This is what we know so far (at time of writing):
LABOR’S TAX POLICIES
- A tax on those receiving distributions through Family/Discretionary Trusts at 30%. These are small business structures, and this will affect many business owners.
- Doing away with the cash refunds for excess franking credits – this will affect any Company business structure.
3. Increasing the personal tax rate in the top tax bracket by an additional 2% to 49%.
- Maintaining a company tax rate at the full 30 per cent (%) for companies with turnover exceeding $50 million.
- Higher personal tax rates at the top end and lower personal tax rates at the lower end (i.e. less than $125,000).
- Limit negative gearing on investment properties to newly built residential dwellings from a yet to be determined date after the election. Property investments made before this date will not be affected as they will be grandfathered. The ability to negatively gear other asset classes will also be restricted.
If the total of the interest and deductions related to investments exceed the investment income, the excess will not be able to be used for offsetting against other non-investment income such as salary and wages. This excess will need to be carried forward for offset against future investment income or capital gains.
It will apply on a prospective global basis to every taxpayer. In other words, it will apply to property and shares alike (and any other relevant asset classes) and it will apply by looking at a taxpayer and assessing their overall investment income as measured against their overall investment interest expenses;
- Providing landlords who build new residential dwellings an annual subsidy for 15 years of $8,500 a year if the home is let out at 20 per cent below market rates;
- Much higher capital gains tax when you sell an investment property or other taxable asset due to the halving of the Capital Gains Tax (CGT) discount to 25 per cent for individuals. All investments made prior to 1 January 2020 will be fully grandfathered, so the new rules won’t apply to them.

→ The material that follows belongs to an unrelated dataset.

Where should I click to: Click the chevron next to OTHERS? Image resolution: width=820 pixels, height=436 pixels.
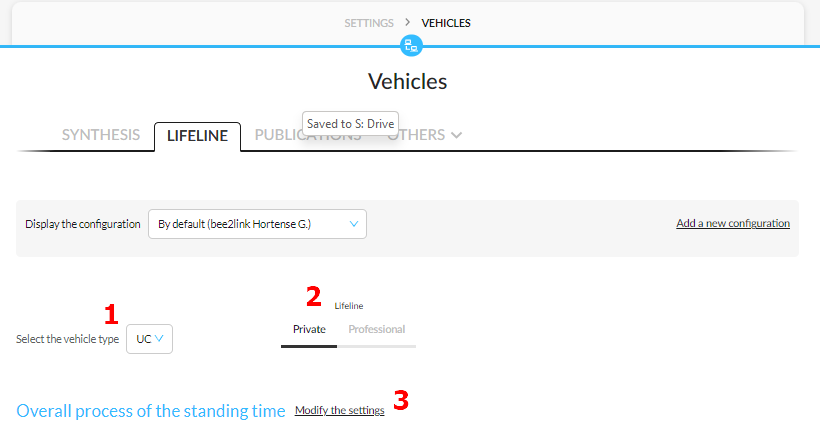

- A new deduction (the Australian Investment Guarantee) that will enable a 20 per cent deduction in respect of the purchase of any eligible asset worth more than $20,000.
- Capping of deductions for managing tax affairs to a maximum of $3,000. This cap will impact individuals, trusts and partnerships. A carve-out is to apply for individual small businesses with positive business income and annual turnover up to $2 million.

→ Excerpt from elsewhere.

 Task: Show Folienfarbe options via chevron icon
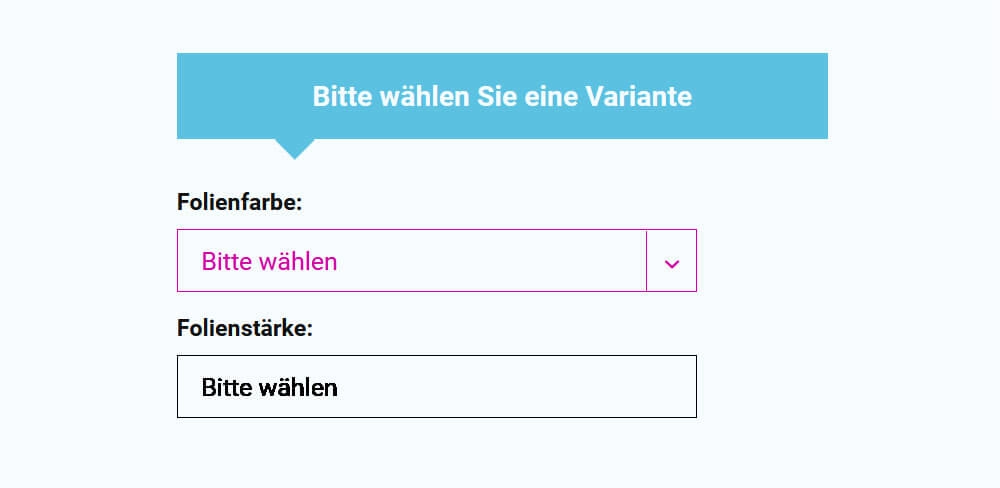click(672, 262)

- Whistle-blower rewards for tax evasion; and higher penalties for tax exploitation promoters.
a. Oppose catch up contributions on concessional contributions and tax deductibility on personal superannuation contributions;
b. Lower annual non-concessional contribution cap to $75,000 and reduce high-income super contribution threshold to $200,000 so that more Div293 Tax will be paid by higher income earners;
c. Increasing the superannuation guarantee to 12 per cent when fiscal circumstances allow;
d. Phase out the $450 minimum monthly threshold to receive super guarantee contributions, as part of a broader women’s super-security package; and
e. Higher penalties for employers not paying SG.
THE COALITION’S TAX POLICIES
- Companies with a grouped turnover of less than $50 million have a reduced company tax rate of less than 30 per cent. Tax cuts already enacted as follows:
- 27.5 per cent 2019-20 income year
- 26 per cent for the 2020-21 income year
- 25 per cent for the 2021-22 income year and for subsequent income years
The government will no longer proceed with implementing its plan to have a 25 per cent tax rate apply to all companies;
- The government has legislated changes to personal income tax thresholds, as announced in the 2018-19 federal budget. Personal tax changes legislated are to be rolled out in three tranches over the next seven years as detailed in the table above;
- No change to current arrangements regarding negative gearing of investment property;
- No change to the CGT discount, which currently sits at 50 per cent for individuals;
- No change to the current arrangements regarding trust distributions from family/discretionary trusts. Currently distributions are subject to tax in the hands of beneficiaries at marginal income tax rates, which could result in a lower effective tax rate for those distributions;
- No change to the current arrangements regarding imputation, in particular the full refund of excess imputation credits. This means that excess imputation credits can be converted into cash refunds;
- Superannuation – While not directly a tax policy, the government is proposing a three-year audit cycle for SMSFs that have a history of good record-keeping and compliance;
- The $30,000 immediate asset write-off is available to 30 June 2019. There is no certainty beyond this date; and
- Establish a Small Business Concierge Service within the Australian Small Business and Family Enterprise Ombudsman’s office to provide support and advice about the Administrative Appeals Tribunal process. It will also create a dedicated Small Business Taxation Division within the AAT which will include a supporting case manager, a standard application fee of $500 and fast-tracked decisions to be made within 28 days of a hearing.
It’s hard to imagine not being impacted in any way.
There are many other election issues that will influence a voter’s preferences. At the end of the day, it is about making informed choices.